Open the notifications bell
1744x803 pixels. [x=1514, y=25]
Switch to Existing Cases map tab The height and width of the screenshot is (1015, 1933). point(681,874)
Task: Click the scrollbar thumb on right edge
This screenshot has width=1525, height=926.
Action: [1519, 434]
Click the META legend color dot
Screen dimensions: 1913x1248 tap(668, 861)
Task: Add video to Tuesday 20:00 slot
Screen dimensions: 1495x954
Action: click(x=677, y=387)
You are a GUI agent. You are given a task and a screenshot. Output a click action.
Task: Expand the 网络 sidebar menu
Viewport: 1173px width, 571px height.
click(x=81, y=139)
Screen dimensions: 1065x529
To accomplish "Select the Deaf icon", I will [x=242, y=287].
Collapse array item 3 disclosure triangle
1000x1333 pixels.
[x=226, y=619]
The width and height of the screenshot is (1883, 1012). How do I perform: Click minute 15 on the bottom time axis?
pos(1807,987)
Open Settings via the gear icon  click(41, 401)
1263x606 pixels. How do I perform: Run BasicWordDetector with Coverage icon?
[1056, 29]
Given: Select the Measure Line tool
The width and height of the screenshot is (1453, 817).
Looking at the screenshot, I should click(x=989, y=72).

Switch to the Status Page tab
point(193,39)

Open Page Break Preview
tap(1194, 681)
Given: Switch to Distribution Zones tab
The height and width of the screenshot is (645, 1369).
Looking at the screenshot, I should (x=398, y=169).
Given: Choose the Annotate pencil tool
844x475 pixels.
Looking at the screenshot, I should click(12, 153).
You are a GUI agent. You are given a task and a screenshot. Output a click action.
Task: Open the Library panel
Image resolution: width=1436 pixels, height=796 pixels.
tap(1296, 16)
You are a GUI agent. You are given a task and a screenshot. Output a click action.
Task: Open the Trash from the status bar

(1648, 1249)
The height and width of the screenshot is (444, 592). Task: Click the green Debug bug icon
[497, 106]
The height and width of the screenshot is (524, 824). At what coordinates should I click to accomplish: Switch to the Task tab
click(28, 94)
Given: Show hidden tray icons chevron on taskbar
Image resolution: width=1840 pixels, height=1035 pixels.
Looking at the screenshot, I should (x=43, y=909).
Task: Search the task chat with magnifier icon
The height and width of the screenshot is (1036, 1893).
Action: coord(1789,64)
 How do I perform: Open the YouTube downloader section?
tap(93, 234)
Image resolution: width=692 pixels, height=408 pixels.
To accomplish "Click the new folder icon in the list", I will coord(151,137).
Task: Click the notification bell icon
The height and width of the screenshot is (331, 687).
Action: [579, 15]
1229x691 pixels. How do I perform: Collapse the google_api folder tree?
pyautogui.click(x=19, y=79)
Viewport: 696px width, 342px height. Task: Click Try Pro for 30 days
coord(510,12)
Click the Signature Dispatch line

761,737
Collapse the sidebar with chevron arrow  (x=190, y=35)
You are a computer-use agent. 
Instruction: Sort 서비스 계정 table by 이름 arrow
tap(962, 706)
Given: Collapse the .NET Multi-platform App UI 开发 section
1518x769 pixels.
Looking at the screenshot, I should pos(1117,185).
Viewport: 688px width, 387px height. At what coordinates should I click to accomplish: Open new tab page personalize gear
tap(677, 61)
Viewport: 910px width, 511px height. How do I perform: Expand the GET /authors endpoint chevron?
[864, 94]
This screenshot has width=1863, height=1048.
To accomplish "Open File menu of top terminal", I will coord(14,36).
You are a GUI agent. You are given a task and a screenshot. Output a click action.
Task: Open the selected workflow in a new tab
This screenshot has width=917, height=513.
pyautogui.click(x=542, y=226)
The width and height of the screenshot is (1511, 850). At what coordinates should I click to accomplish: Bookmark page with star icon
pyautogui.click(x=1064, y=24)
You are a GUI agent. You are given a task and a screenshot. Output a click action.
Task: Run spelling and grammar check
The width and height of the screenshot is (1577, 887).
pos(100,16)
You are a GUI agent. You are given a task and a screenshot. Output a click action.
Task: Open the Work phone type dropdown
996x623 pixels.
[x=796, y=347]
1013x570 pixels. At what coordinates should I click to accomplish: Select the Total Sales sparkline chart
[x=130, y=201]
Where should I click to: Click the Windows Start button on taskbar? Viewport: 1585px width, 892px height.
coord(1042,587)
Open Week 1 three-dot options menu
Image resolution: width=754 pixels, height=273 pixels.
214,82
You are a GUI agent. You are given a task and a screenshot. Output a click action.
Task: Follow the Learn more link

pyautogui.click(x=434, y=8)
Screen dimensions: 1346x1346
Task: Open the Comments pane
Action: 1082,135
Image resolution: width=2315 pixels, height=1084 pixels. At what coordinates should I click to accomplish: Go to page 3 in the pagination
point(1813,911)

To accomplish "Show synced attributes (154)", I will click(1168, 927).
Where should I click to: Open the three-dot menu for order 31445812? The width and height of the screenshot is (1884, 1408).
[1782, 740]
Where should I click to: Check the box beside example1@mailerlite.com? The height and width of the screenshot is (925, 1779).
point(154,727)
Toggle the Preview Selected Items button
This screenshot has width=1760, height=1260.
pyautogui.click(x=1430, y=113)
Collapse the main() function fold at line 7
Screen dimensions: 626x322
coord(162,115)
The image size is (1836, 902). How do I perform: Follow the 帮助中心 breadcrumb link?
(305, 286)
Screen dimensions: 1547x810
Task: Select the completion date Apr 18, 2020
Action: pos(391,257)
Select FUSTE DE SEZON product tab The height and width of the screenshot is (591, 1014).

##########

▶ **Directions for this task**: Retype the material above exactly as given.

▶ **Task solution**:
Open the notifications bell
1744x803 pixels. [x=1514, y=25]
Switch to Existing Cases map tab The height and width of the screenshot is (1015, 1933). point(681,874)
Task: Click the scrollbar thumb on right edge
This screenshot has width=1525, height=926.
Action: [1519, 434]
Click the META legend color dot
Screen dimensions: 1913x1248 tap(668, 861)
Task: Add video to Tuesday 20:00 slot
Screen dimensions: 1495x954
Action: click(x=677, y=387)
You are a GUI agent. You are given a task and a screenshot. Output a click action.
Task: Expand the 网络 sidebar menu
Viewport: 1173px width, 571px height.
click(x=81, y=139)
Screen dimensions: 1065x529
To accomplish "Select the Deaf icon", I will [x=242, y=287].
Collapse array item 3 disclosure triangle
1000x1333 pixels.
[x=226, y=619]
The width and height of the screenshot is (1883, 1012). How do I perform: Click minute 15 on the bottom time axis?
pos(1807,987)
Open Settings via the gear icon  click(41, 401)
1263x606 pixels. How do I perform: Run BasicWordDetector with Coverage icon?
[1056, 29]
Given: Select the Measure Line tool
The width and height of the screenshot is (1453, 817).
Looking at the screenshot, I should click(x=989, y=72).

Switch to the Status Page tab
point(193,39)

Open Page Break Preview
tap(1194, 681)
Given: Switch to Distribution Zones tab
The height and width of the screenshot is (645, 1369).
Looking at the screenshot, I should (x=398, y=169).
Given: Choose the Annotate pencil tool
844x475 pixels.
Looking at the screenshot, I should click(12, 153).
You are a GUI agent. You are given a task and a screenshot. Output a click action.
Task: Open the Library panel
Image resolution: width=1436 pixels, height=796 pixels.
tap(1296, 16)
You are a GUI agent. You are given a task and a screenshot. Output a click action.
Task: Open the Trash from the status bar

(1648, 1249)
The height and width of the screenshot is (444, 592). Task: Click the green Debug bug icon
[497, 106]
The height and width of the screenshot is (524, 824). At what coordinates should I click to accomplish: Switch to the Task tab
click(28, 94)
Given: Show hidden tray icons chevron on taskbar
Image resolution: width=1840 pixels, height=1035 pixels.
Looking at the screenshot, I should (x=43, y=909).
Task: Search the task chat with magnifier icon
The height and width of the screenshot is (1036, 1893).
Action: coord(1789,64)
 How do I perform: Open the YouTube downloader section?
tap(93, 234)
Image resolution: width=692 pixels, height=408 pixels.
To accomplish "Click the new folder icon in the list", I will coord(151,137).
Task: Click the notification bell icon
The height and width of the screenshot is (331, 687).
Action: [579, 15]
1229x691 pixels. How do I perform: Collapse the google_api folder tree?
pyautogui.click(x=19, y=79)
Viewport: 696px width, 342px height. Task: Click Try Pro for 30 days
coord(510,12)
Click the Signature Dispatch line

761,737
Collapse the sidebar with chevron arrow  (x=190, y=35)
You are a computer-use agent. 
Instruction: Sort 서비스 계정 table by 이름 arrow
tap(962, 706)
Given: Collapse the .NET Multi-platform App UI 开发 section
1518x769 pixels.
Looking at the screenshot, I should pos(1117,185).
Viewport: 688px width, 387px height. At what coordinates should I click to accomplish: Open new tab page personalize gear
tap(677, 61)
Viewport: 910px width, 511px height. How do I perform: Expand the GET /authors endpoint chevron?
[864, 94]
This screenshot has width=1863, height=1048.
To accomplish "Open File menu of top terminal", I will coord(14,36).
You are a GUI agent. You are given a task and a screenshot. Output a click action.
Task: Open the selected workflow in a new tab
This screenshot has width=917, height=513.
pyautogui.click(x=542, y=226)
The width and height of the screenshot is (1511, 850). At what coordinates should I click to accomplish: Bookmark page with star icon
pyautogui.click(x=1064, y=24)
You are a GUI agent. You are given a task and a screenshot. Output a click action.
Task: Run spelling and grammar check
The width and height of the screenshot is (1577, 887).
pos(100,16)
You are a GUI agent. You are given a task and a screenshot. Output a click action.
Task: Open the Work phone type dropdown
996x623 pixels.
[x=796, y=347]
1013x570 pixels. At what coordinates should I click to accomplish: Select the Total Sales sparkline chart
[x=130, y=201]
Where should I click to: Click the Windows Start button on taskbar? Viewport: 1585px width, 892px height.
coord(1042,587)
Open Week 1 three-dot options menu
Image resolution: width=754 pixels, height=273 pixels.
214,82
You are a GUI agent. You are given a task and a screenshot. Output a click action.
Task: Follow the Learn more link

pyautogui.click(x=434, y=8)
Screen dimensions: 1346x1346
Task: Open the Comments pane
Action: 1082,135
Image resolution: width=2315 pixels, height=1084 pixels. At what coordinates should I click to accomplish: Go to page 3 in the pagination
point(1813,911)

To accomplish "Show synced attributes (154)", I will click(1168, 927).
Where should I click to: Open the three-dot menu for order 31445812? The width and height of the screenshot is (1884, 1408).
[1782, 740]
Where should I click to: Check the box beside example1@mailerlite.com? The height and width of the screenshot is (925, 1779).
point(154,727)
Toggle the Preview Selected Items button
This screenshot has width=1760, height=1260.
pyautogui.click(x=1430, y=113)
Collapse the main() function fold at line 7
Screen dimensions: 626x322
coord(162,115)
The image size is (1836, 902). How do I perform: Follow the 帮助中心 breadcrumb link?
(305, 286)
Screen dimensions: 1547x810
Task: Select the completion date Apr 18, 2020
Action: pos(391,257)
Select FUSTE DE SEZON product tab The height and width of the screenshot is (591, 1014).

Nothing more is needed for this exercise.